Eel Men @ The Social, London (Live Review) Featured
- Written by Captain Stavros
Eel Men
The Social
Words & Pics by Captain Stavros

Sweat, Smog and Sharp Hooks: Eel Men Electrify The Social
It’s the first properly sleeveless evening of the year — aided, in part, by the thick fug of central London hanging over Little Portland Street like a nicotine-stained duvet. Outside The Social, clusters of smokers and lager-sweating punters blur together in the heat, tongues wagging as loudly as the traffic. Before long, drinks are downed, cigarettes stubbed, and the crowd is funneled downstairs into the venue’s low-ceilinged concrete bunker to witness Eel Men launch their latest release.
We snag a booth right at the lip of the stage — where sticky wood meets chipped concrete — and clock a crescent-shaped chunk missing from the corner of the table. Less wear-and-tear, more bite mark. You wonder what kind of night caused that. Perched awkwardly sideways and narrowly avoiding the swinging headstock of Snub’s bassist every few minutes, it already feels less like a gig and more like surviving inside one.
On what was then the hottest day of the year, Eel Men emerge dressed like office workers caught in the wrong dimension: shirts, ties, jumpers, jackets — everyone wilting except the drummer, the only member with the common sense to wear a T-shirt. The music, though, is gloriously unbothered by climate or comfort. Gritty, stripped-back and claustrophobically textured, the band tear into ‘Bad Eggs’ from 2025 EP, Stop It! Do Something, with enough twitchy energy to knock the room sideways.
Then comes ‘Archetype’ — track three and already the point where the oxygen fully disappears. Ghostly psychedelic riffs slink down the fretboard like a stray pressed against a darkened alley wall while the crowd relentlessly surges forward. Bodies compress. Pints spill. Suddenly the venue’s single entrance/exit feels like deeply irresponsible architecture. Nobody cares. If the place catches fire from the smouldering tunes, so be it, at least the soundtrack will be phenomenal.
What’s remarkable is just how clean everything sounds despite the room feeling vacuum-sealed. Every bassline lands with a satisfying thud, every jagged guitar line cuts through the sweat haze. On ‘Motives’, frontman Jimmy Elliot delivers the line “would you kiss your mother with that mouth?” before smooching the hot mic with even hotter results.

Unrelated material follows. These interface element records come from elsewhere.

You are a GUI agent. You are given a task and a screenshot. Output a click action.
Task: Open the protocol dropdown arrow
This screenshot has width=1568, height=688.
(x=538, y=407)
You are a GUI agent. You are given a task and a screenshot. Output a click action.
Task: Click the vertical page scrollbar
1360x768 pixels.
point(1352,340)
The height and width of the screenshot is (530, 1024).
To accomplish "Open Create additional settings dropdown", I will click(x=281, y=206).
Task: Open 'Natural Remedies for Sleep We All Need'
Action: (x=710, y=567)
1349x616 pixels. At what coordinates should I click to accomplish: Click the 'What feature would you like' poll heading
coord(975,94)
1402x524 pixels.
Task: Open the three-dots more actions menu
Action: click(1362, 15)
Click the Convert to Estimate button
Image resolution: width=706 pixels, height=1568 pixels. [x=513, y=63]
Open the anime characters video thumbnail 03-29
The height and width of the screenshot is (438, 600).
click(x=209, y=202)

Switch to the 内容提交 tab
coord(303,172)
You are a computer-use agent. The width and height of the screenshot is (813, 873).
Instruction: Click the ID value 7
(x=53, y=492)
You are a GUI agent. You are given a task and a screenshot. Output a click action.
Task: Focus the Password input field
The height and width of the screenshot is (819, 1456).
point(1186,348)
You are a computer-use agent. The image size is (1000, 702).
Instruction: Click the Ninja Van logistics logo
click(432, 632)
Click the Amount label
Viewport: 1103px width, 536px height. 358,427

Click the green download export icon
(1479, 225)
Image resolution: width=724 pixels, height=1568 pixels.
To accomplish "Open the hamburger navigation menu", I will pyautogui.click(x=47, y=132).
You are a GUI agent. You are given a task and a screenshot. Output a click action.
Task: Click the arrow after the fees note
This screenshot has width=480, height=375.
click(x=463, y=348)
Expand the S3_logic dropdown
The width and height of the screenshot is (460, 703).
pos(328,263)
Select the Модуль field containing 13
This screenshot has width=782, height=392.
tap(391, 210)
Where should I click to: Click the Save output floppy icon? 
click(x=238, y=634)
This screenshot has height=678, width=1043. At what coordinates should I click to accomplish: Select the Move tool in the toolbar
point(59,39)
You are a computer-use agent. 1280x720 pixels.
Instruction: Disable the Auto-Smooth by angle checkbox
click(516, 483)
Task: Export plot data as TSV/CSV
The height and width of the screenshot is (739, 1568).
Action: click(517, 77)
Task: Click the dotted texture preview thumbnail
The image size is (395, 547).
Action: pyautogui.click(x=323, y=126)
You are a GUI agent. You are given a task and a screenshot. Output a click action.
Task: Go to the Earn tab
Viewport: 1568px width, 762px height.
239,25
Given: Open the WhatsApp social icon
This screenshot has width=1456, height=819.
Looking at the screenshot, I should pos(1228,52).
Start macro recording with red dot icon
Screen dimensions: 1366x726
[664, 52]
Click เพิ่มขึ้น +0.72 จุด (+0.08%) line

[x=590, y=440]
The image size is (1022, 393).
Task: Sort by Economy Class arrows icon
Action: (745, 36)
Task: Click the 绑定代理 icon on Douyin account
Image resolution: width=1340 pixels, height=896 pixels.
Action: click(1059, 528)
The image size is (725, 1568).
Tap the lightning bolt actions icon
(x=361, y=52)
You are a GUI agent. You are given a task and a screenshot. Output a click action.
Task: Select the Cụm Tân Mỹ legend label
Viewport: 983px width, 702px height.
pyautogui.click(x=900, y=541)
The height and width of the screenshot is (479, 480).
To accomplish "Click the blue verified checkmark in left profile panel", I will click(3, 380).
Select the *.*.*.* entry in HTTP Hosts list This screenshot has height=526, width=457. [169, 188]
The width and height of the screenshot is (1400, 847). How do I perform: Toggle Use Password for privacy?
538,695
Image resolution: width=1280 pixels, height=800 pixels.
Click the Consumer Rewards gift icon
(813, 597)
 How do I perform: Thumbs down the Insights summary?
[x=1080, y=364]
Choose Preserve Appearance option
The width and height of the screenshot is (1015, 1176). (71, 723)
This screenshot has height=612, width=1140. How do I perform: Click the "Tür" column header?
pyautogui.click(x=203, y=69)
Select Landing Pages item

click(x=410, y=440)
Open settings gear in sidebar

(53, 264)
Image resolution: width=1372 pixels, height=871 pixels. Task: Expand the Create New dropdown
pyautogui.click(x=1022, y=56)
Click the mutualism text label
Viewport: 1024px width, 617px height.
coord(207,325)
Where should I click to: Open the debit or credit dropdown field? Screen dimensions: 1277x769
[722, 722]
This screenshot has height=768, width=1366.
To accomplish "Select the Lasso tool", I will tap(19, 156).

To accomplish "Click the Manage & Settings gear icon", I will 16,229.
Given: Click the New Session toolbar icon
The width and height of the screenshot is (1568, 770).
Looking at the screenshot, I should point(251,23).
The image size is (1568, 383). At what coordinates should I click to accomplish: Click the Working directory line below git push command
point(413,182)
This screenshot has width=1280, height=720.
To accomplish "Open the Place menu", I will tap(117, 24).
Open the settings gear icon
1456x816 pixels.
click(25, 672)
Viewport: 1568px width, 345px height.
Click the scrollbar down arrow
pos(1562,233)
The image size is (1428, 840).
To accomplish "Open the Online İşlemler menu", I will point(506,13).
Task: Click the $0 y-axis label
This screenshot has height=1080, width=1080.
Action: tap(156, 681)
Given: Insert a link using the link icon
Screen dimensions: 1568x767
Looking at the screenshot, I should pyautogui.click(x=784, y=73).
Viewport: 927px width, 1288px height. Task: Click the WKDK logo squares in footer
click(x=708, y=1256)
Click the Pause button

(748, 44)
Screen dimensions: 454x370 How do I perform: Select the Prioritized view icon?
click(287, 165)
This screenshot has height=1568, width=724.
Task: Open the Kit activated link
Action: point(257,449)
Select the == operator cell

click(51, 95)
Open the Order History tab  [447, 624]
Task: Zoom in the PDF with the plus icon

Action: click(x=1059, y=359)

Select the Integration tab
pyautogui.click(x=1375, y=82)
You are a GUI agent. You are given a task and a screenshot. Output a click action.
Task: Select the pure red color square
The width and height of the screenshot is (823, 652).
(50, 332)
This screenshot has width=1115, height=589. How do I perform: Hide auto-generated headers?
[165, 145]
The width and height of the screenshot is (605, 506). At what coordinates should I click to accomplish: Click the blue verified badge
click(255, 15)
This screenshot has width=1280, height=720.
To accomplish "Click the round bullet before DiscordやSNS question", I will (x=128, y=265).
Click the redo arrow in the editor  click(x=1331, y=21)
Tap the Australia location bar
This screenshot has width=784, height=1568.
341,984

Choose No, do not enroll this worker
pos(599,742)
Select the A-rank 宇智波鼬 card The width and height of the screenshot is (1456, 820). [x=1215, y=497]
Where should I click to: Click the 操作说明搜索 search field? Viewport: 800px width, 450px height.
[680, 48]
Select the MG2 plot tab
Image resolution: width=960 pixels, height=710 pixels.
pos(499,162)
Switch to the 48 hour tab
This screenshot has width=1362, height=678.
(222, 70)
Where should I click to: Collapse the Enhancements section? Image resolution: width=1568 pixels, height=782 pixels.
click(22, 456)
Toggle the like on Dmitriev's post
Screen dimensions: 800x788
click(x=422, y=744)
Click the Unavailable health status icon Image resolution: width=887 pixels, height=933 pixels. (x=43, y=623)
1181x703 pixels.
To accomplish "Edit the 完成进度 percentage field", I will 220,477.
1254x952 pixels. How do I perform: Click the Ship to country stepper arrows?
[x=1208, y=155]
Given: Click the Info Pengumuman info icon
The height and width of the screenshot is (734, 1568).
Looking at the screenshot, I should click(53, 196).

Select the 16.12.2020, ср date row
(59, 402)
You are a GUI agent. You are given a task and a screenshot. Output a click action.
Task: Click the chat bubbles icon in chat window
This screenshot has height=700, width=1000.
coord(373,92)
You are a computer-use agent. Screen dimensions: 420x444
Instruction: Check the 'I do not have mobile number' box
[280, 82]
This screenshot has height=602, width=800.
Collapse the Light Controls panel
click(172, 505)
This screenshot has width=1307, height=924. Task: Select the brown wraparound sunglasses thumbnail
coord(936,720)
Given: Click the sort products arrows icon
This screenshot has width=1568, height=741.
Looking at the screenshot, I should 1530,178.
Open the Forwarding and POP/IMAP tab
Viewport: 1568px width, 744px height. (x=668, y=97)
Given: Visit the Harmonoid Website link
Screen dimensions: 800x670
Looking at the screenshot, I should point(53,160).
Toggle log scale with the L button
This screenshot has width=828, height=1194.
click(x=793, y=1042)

Special guest Steph Anderson — multi-instrumentalist extraordinaire whose CV already reads like a mini-festival lineup (Yassassin, Findlay and countless others) — joins the band for ‘Glass Hammers’, adding shimmering synth textures via a tiny Korg perched stage-right. From there on, the set barely pauses for breath. Songs collapse seamlessly into one another with almost no between-track chatter; just relentless momentum and heads whipping from stage-left to stage-right trying not to miss a second.
New track ‘Autobahn Eyes’ lands like it’s already a fan favourite, signalling the final act of the set as the room descends into full-body heatstroke delirium. By now jackets and ties have been discarded onto the stage floor, the band visibly pushing themselves to the limit while never losing control of the set’s razor-wire precision. Steph Anderson, meanwhile, remains somehow immaculate throughout — silver trousers gleaming under the lights while delivering a standout performance on ‘Sore Eyes’, where even the tambourine parts demand your full attention. Not many people can make a tambourine feel like a headline instrument. She manages it effortlessly.
‘Pink Ones’ arrives with a bassline filthy enough to rattle fillings loose, while ‘Beschemel’ proves the night’s most unhinged moment: frantic, fast and impossible not to move to. An absolute slammer.
The set closes with a razor-tight double encore and the kind of applause that feels less polite than necessary. Looking around the room afterwards, there are familiar faces everywhere — Voices Radio’s Babe El Oued, Billy and Jackson formerly of Loose Tongues now dipping in and out of various projects, plus other musicians and scene regulars all exchanging the same knowing nods. The sort of crowd that tells you this band’s reputation has already spread long before the algorithms catch up.
Those in the know clearly already know.
Now you do too.
Eel Men are touring across Europe through the end of June following their album release. Miss them at your own peril.